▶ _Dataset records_
---

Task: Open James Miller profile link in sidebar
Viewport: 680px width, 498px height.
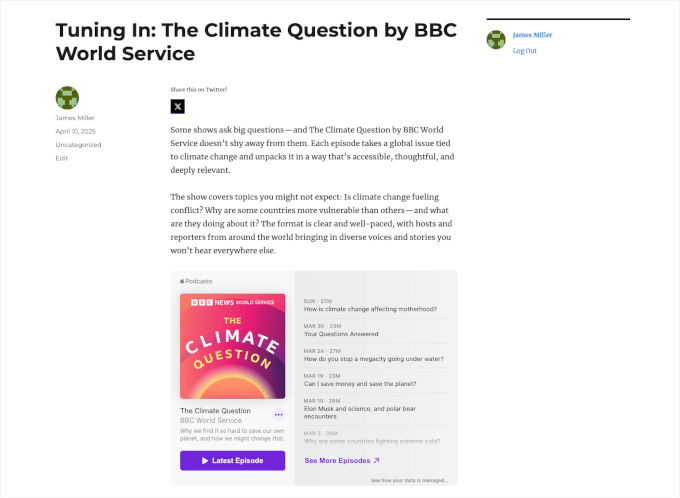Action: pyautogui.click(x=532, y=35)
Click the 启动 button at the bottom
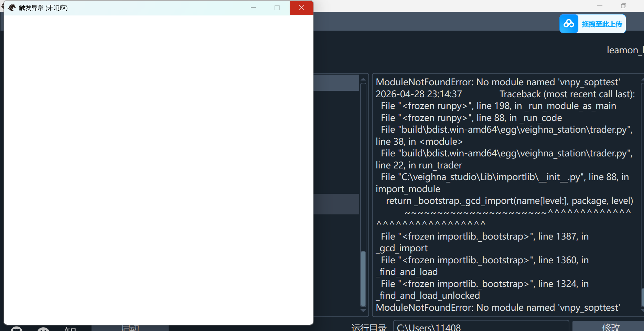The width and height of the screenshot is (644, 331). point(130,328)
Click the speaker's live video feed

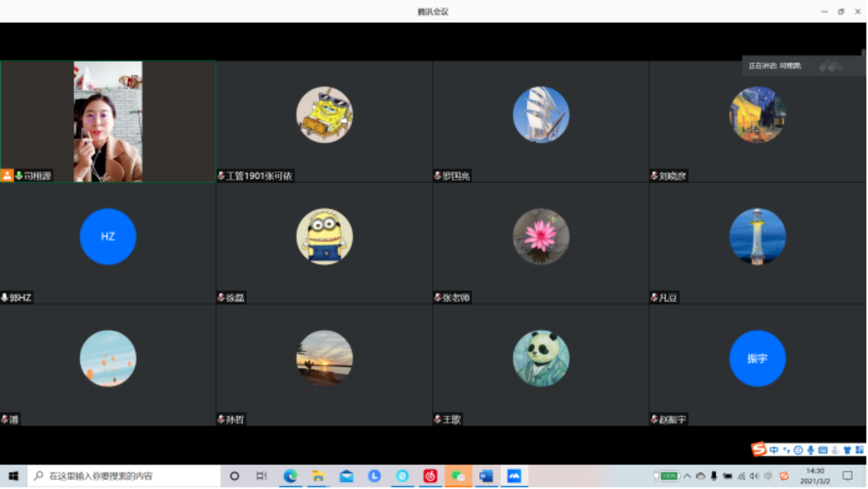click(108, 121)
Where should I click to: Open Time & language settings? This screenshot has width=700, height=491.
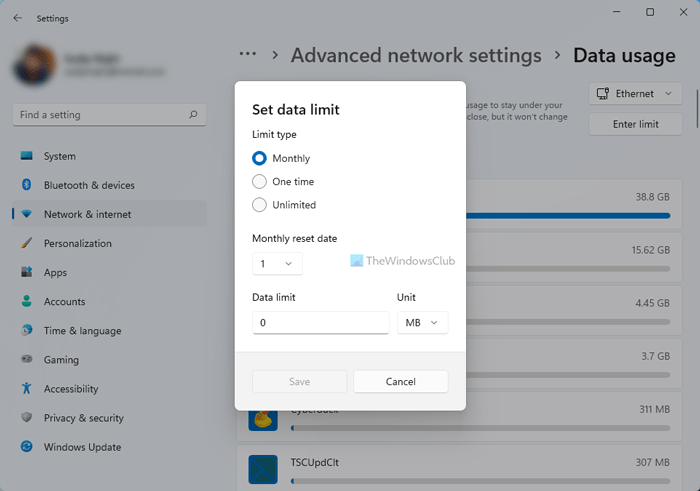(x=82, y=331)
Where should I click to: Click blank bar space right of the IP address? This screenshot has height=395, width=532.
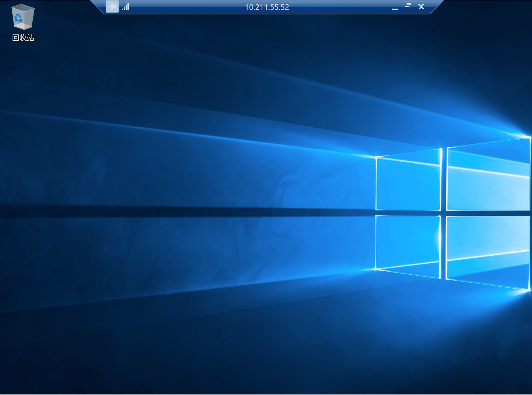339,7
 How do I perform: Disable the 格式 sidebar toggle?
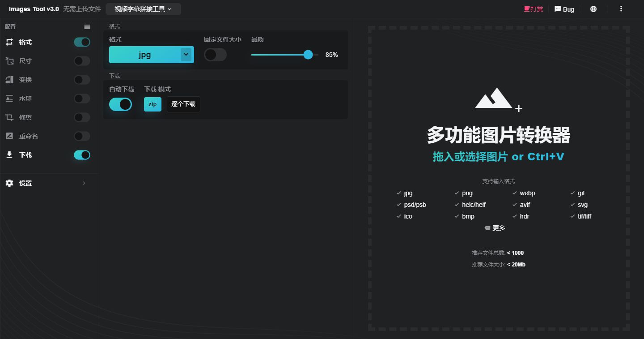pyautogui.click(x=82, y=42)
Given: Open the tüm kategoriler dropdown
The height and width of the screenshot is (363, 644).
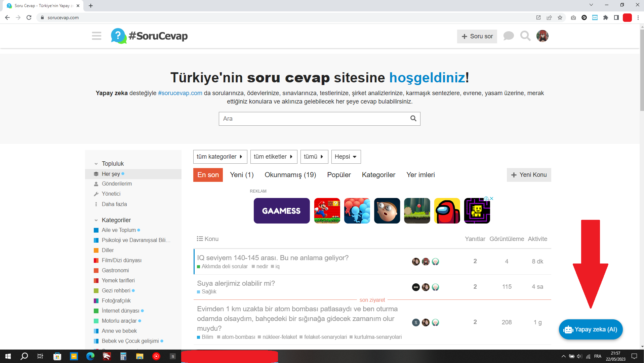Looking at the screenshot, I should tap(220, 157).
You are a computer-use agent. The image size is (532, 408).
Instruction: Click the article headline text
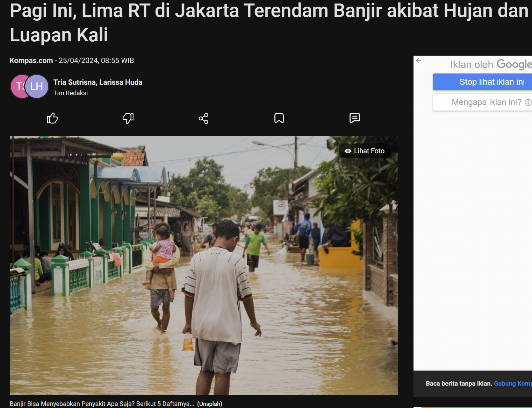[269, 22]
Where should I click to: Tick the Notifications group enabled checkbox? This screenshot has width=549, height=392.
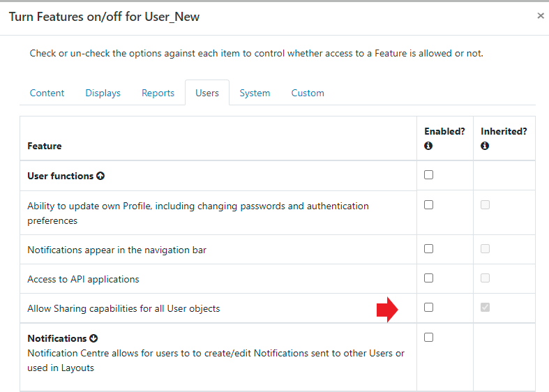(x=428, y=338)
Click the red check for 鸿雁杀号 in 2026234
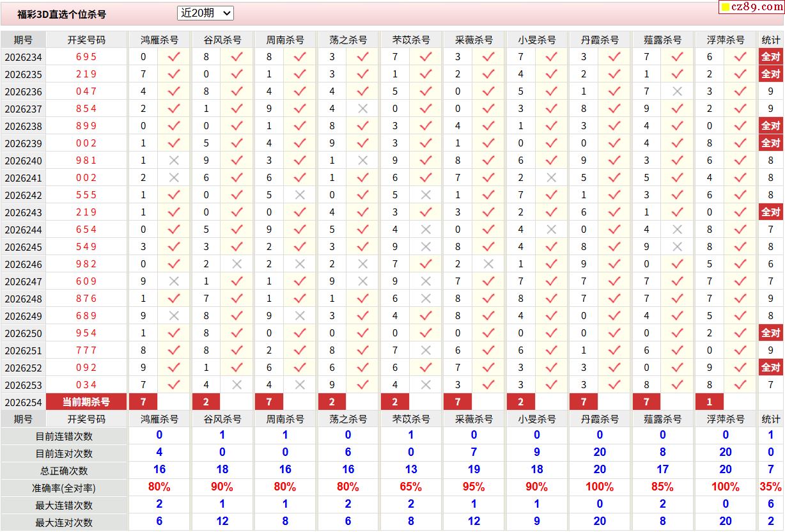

---

▶ _PROBLEM TO WORK ON_
Each entry is to be output exactly, and no picture is to appear.

▶ _RESPONSE TO THIS EXERCISE_
Task: Open James Miller profile link in sidebar
Viewport: 680px width, 498px height.
Action: pyautogui.click(x=532, y=35)
Click the 启动 button at the bottom
The width and height of the screenshot is (644, 331). point(130,328)
Click the speaker's live video feed

click(108, 121)
Where should I click to: Open Time & language settings? This screenshot has width=700, height=491.
(x=82, y=331)
Where should I click to: Click blank bar space right of the IP address? This screenshot has height=395, width=532.
339,7
 How do I perform: Disable the 格式 sidebar toggle?
pyautogui.click(x=82, y=42)
Given: Open the tüm kategoriler dropdown
The height and width of the screenshot is (363, 644).
Looking at the screenshot, I should tap(220, 157).
You are a computer-use agent. The image size is (532, 408).
Instruction: Click the article headline text
[269, 22]
Where should I click to: Tick the Notifications group enabled checkbox? This screenshot has width=549, height=392.
(x=428, y=338)
Click the red check for 鸿雁杀号 in 2026234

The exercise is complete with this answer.